** Directions **
The answer is to contain only the line containing "Kako proizvodimo (36, 2306)" and the lines after it through the last one, each reproduced exactly as it appears below.

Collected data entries
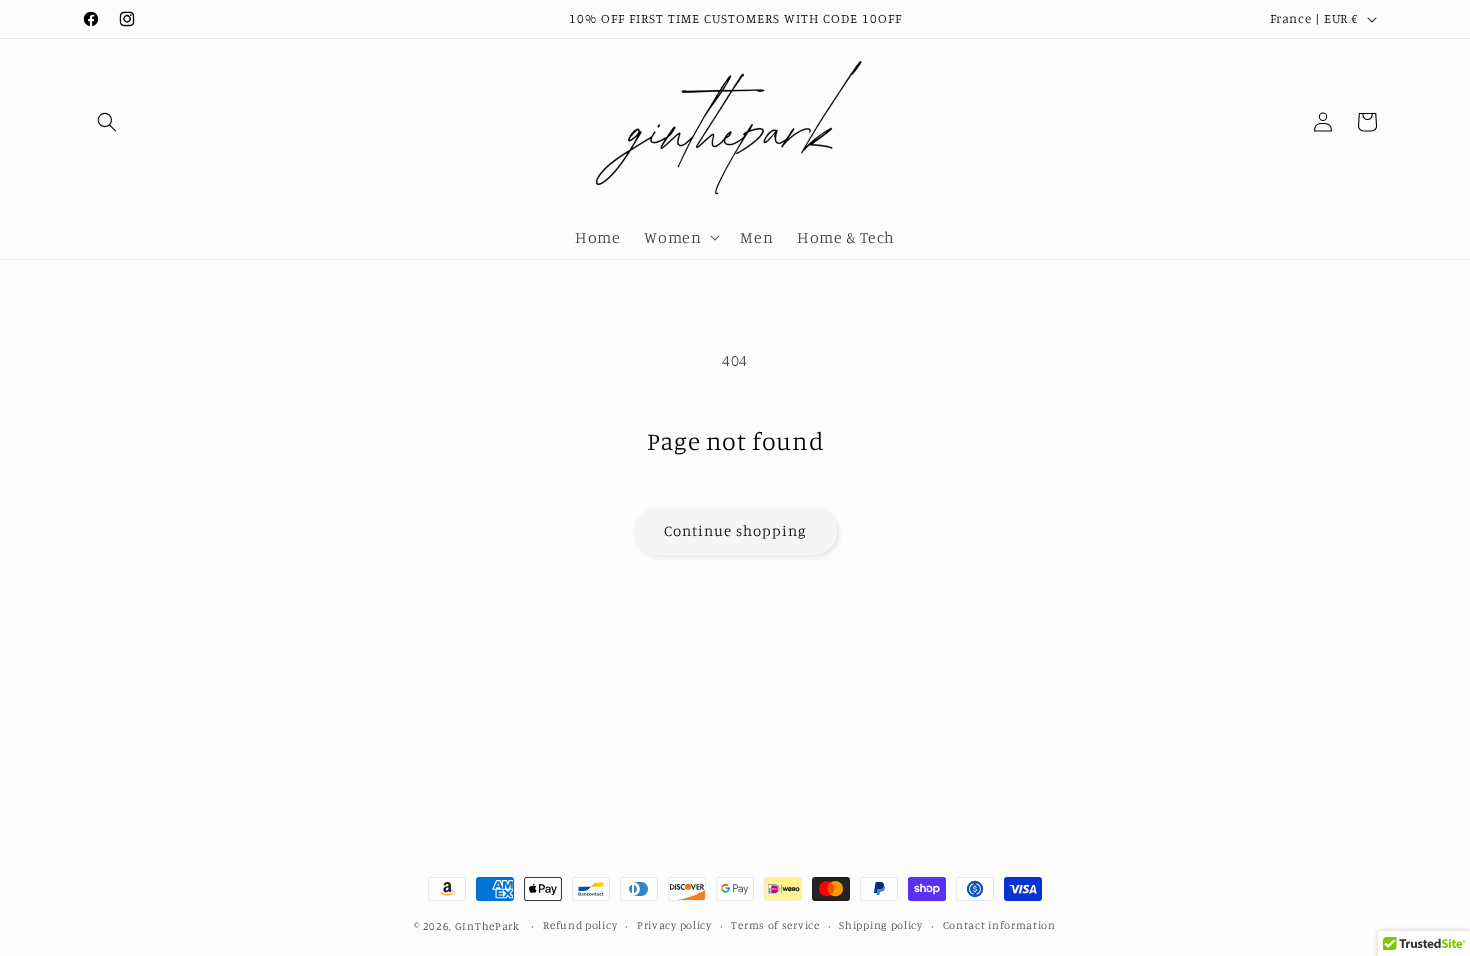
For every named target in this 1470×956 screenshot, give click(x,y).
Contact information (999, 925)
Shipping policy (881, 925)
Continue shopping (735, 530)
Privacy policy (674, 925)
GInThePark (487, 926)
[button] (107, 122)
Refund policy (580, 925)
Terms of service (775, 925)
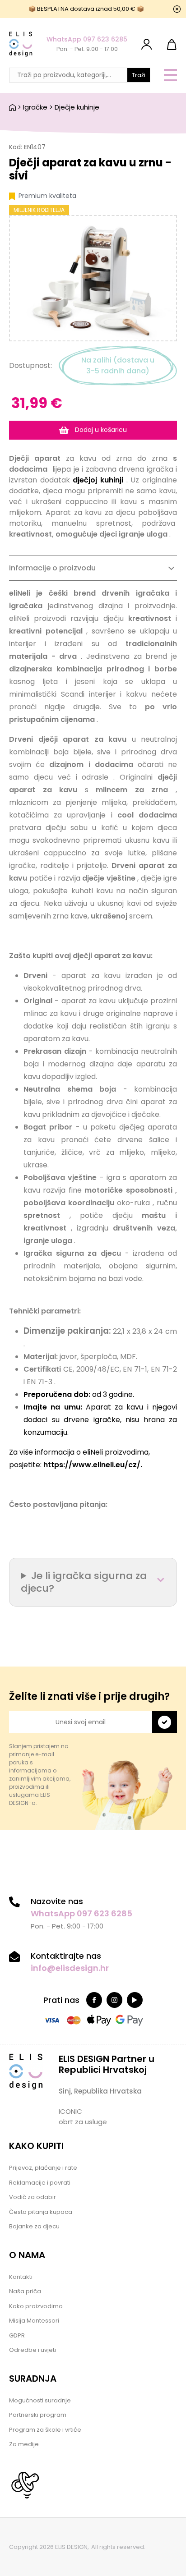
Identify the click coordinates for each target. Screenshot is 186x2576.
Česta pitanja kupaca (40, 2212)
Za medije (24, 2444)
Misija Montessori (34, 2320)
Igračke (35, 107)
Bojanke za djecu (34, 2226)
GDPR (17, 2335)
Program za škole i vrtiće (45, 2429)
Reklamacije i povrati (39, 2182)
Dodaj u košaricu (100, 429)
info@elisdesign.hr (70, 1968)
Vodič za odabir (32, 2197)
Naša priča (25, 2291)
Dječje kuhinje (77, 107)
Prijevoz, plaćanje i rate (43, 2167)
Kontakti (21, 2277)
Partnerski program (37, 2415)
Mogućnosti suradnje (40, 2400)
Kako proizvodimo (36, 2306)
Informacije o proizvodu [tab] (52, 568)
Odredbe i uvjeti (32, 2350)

** Result **
Kako proizvodimo (36, 2306)
Informacije o proizvodu [tab] (52, 568)
Odredbe i uvjeti (32, 2350)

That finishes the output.